My thoughts turn to soup and baking. Not bundling up for the trek to the grocery store for any exotic ingredients . Searched the cupboards and found onions. Some leftover white wine......French Onion Soup.
My favourite recipe for onion soup comes from Great Good Food cookbook by Julie Rosso. So easy.
2 cups sliced onions ( spanish I used regular white
2 cups white wine
1 TB butter
In a preheated 425 oven ,combine first 3 ingredients in pyrex dish ake until most of the liquid is evaporated, stir once or twice.
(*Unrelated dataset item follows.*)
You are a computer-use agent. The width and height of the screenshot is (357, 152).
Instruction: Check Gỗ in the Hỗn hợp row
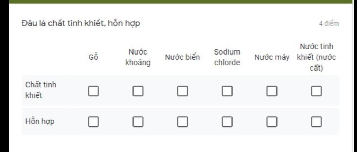(x=93, y=122)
In medium saucepan pour 4 cups beef broth add cooked onion mixture simmer for 1/2 hour. In oven proof bowls ladle soup top with dry bread round top with mixture of parmesan cheese, cheddar cheese and swiss cheese... Broil.
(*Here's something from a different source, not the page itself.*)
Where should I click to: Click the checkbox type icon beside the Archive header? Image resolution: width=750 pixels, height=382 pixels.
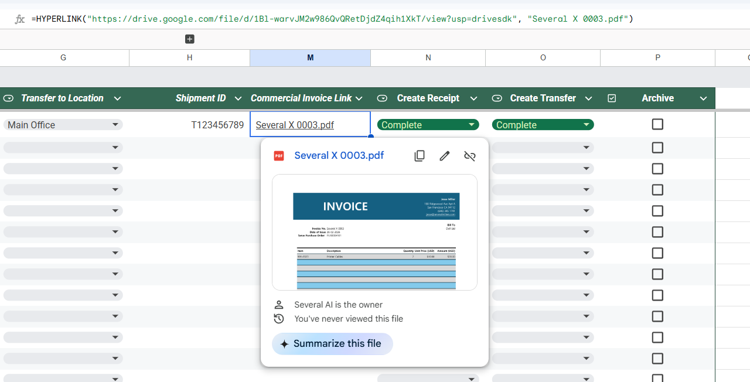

To go with this yummo soup, fresh baked bread.
There is no better fragrance in the house than bread baking in the oven . This recipe is from Martha Stewart called Shaker bread.Makes one 9-by-5-inch loaf
1 envelope active dry yeast
2 tablespoons warm water (110 degrees)
1 tablespoon sugar
1 cup warm milk (110 degrees)
3 tablespoons butter, softened, plus more for bowl and pan
1 1/4 teaspoons salt
3 1/2 cups all-purpose flour, plus more for work surface
Sprinkle yeast over warm water in the bowl of an electric mixer fitted with the paddle attachment. Add sugar, and stir until dissolved. Let stand until foamy, about 5 minutes.
With mixer on low speed, gradually add milk, butter, and salt to the yeast mixture. Mix in flour, about 1 cup at a time, and mix on medium speed until combined. Turn out dough onto a lightly floured surface, and knead until soft and smooth, about 5 minutes.
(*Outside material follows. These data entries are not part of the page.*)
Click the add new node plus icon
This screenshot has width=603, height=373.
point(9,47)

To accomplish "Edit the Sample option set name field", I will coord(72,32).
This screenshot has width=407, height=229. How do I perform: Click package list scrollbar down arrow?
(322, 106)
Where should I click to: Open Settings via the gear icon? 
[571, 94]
Place dough in a large, buttered bowl, and cover loosely with plastic wrap. Let rise in a warm, draft-free place until doubled in bulk, 1 to 1 1/2 hours.
Preheat oven to 350. Butter a 9-by-5-inch loaf pan; set aside. Turn out dough onto a lightly floured work surface, and knead until smooth. Shape dough into a 9-inch-long log. Place in prepared loaf pan, and let rise in a warm, draft-free place until dough has doubled in bulk, 30 to 45 minutes.
Bake until top is golden brown and bread is cooked through, about 50 minutes.
Slathered in butter goes so well with steaming hot soup. Perfect winter fare.